Celle qui se prenait pour un poisson philosophe

Un 3ème stage implique un 3ème passage dans le bocal.
Je ne redoutais pas l’exercice. J’étais même plutôt curieuse de savoir ce que j’avais appris des passages précédents, et comment j’allais mettre en pratique ce que je pensais avoir acquis.
J’ai donc essayé de laisser mon cerveau et mon ressenti au taquet pour prendre le maximum d’informations et chercher ensuite à les retranscrire.
Finalement, une seule évidence m’est apparue : Le bocal est une magnifique représentation de la vie. De ma vie.

Les consignes sont les suivantes :
Interdiction d’ouvrir les yeux. Aucune anticipation possible. Comme dans la vie, redouter les choses, avoir peur qu’elles arrivent, n’empêche en rien la fatalité d’agir. Au contraire, il est souvent arrivé que ce que je redoutais vienne plus vite que prévu, et que la peine n’en soit que plus forte.
Interdiction de parler. M’enlever les mots, m’enlever la possibilité de demander le pourquoi, d’expliquer le comment, c’est comme me couper les membres ! Ainsi, j’ai compris que d’expliquer, de réfléchir, de dialoguer, ne suffit pas forcement lorsqu’on avance dans la vie. Que l’instinct et le lâcher prise sont bien plus efficaces qu’une confrontation verbale stérile.
Obligation de rester en mouvement. Impossible de se mettre dans un coin pour se faire oublier, de s’arrêter pour souffler ou pour reprendre des forces. C’est le meilleur moyen de se faire repérer et de prendre un coup. Dans la vie, avancer et ne pas se retourner sur le passé donne une plus grande chance à l’avenir. J’ai pris des coups et fait des erreurs, mais m’arrêter pour pleurer sur mon sort ne m’a servi à rien. Avancer, forte de l’expérience, me permet de perdre moins de temps et de rester dans une dynamique positive.
Et si le coup suivant est encore désagréable ? Et s’il est plus violent ?
Idem. J’avance en sachant qu’il ne s’agit que d’étapes, et que plus je suis positive et déterminée, moins je cherche à crier à l’injustice et à m’arrêter pour gémir, plus l’épreuve est fugace, et plus la douleur se diffuse facilement.

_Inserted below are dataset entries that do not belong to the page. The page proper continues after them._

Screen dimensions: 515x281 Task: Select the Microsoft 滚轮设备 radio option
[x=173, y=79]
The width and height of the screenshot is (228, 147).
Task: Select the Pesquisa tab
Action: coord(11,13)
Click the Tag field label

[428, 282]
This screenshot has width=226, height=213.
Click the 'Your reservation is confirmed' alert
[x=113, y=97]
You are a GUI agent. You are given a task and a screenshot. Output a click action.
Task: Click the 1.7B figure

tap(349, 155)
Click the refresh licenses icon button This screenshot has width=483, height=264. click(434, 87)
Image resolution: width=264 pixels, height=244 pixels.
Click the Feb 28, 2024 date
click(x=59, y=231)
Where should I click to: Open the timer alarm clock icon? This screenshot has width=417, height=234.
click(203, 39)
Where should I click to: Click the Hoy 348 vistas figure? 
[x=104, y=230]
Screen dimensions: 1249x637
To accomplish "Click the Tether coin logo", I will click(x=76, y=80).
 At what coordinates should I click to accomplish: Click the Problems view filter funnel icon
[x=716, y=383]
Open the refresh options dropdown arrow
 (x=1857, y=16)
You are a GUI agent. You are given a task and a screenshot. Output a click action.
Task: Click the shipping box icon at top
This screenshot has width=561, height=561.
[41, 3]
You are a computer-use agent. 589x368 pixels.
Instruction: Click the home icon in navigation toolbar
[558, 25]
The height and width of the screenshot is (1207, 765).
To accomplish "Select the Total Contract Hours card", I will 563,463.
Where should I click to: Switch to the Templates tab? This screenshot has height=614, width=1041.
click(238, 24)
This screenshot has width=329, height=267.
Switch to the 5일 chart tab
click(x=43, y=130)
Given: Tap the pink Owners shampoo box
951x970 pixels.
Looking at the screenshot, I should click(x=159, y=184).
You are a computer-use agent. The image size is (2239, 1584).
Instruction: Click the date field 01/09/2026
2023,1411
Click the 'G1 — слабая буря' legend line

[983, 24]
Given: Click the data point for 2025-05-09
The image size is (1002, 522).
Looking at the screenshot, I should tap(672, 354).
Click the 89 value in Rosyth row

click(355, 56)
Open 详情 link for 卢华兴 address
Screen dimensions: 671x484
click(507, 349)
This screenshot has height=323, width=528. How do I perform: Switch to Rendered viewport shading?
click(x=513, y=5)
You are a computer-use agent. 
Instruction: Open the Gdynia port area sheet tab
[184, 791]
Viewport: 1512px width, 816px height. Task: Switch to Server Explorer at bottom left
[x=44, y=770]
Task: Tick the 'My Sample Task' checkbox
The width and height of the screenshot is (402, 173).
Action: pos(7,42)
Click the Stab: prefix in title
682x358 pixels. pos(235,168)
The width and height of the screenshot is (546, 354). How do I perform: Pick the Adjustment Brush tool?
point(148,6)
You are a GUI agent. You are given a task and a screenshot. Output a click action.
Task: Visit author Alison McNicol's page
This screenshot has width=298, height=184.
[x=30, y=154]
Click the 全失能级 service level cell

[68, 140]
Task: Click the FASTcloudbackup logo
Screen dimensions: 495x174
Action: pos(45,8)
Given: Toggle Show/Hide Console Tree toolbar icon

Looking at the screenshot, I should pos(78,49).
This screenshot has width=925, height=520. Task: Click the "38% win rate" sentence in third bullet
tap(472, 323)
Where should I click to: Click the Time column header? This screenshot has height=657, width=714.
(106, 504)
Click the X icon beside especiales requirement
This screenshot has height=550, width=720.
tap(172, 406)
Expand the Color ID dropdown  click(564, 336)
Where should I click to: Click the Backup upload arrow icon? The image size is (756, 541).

Une fois les règles posées, le bocal, la représentation de la vie, peut commencer.
Je pars en respirant calmement. Inspire en 2, expire en 2. Je traine les pieds, je lâche les épaules.

Les premières minutes, comme les premières années de ma vie, sont tranquilles. J’apprends à respirer, à marcher, à me détendre et à me faire confiance. Je touche des épaules bienveillantes, je cogne des camarades, je caresse les mains que je croise et j’apprivoise l’espace et l’environnement. Jean Marie et Manu, que j’appellerais « L’Extérieur » distribuent quelques caresses, quelques petites poussées pour m’encourager à rester bien droite, à avancer encore plus en confiance. « L’Extérieur » est donc là, dans un premier temps, pour me rappeler de respirer, me calmer, me détendre, voire pour me féliciter et m’encourager de quelques « Bien … », « Oui, voilà … », des conseils aussi « Respire … », « Voilà, détends toi, lâche les épaules … »
Ils préparent la montée, crescendo, des épreuves à venir.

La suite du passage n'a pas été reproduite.